The petitioner argued that the charge implies that ID cards were “out of reach of many ordinary citizens”
The court while ruling against the proposed new charge cited the government’s arbitrary introduction of the fees.
The issuance of national ID card had been free for all Kenyans of 18 years and above but a fee of 1,000 Kenyan shillings ($6; £5) was introduced without any advance notice.
The cost of replacing ID cards has also increased 20-fold to 2,000 shillings.
This decision comes as Kenyans grapple with a growing cost-of-living crisis and widespread discontent over increased government charges.
Under the new policy, obtaining or replacing various categories of passports will increase by more than 50%, while the fees for obtaining birth and death certificates have increased by more than four times, reaching 200 shillings.

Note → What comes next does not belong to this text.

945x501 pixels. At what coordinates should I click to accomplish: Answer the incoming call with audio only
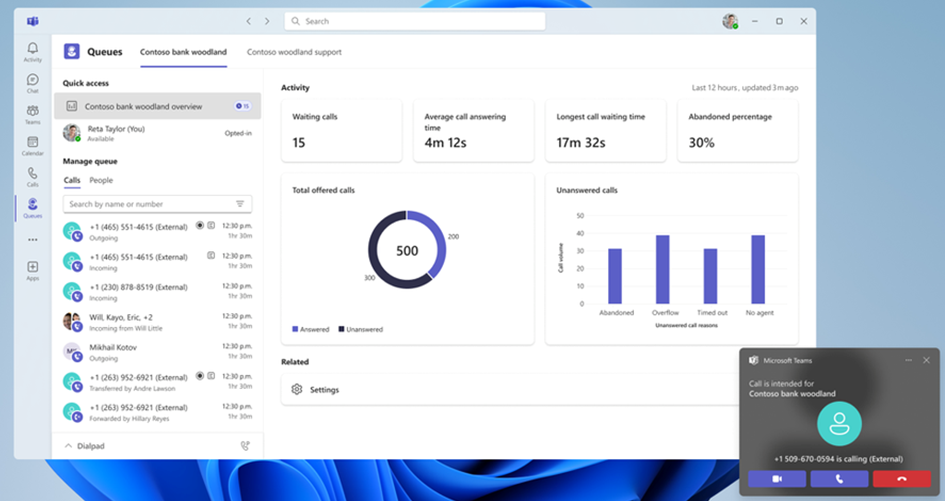pyautogui.click(x=839, y=479)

The government has also hiked the cost of acquiring citizenship or residence, including doubling the amount payable for children born to Kenyan citizens abroad to acquire permanent residence in Kenya to one million shillings.
The hikes were the latest in a series of revenue-generating measures introduced by President William Ruto’s administration since he came to power September last year.
Earlier this year, the opposition led nationwide protests against a series of tax and prices hikes which led to at least 24 deaths.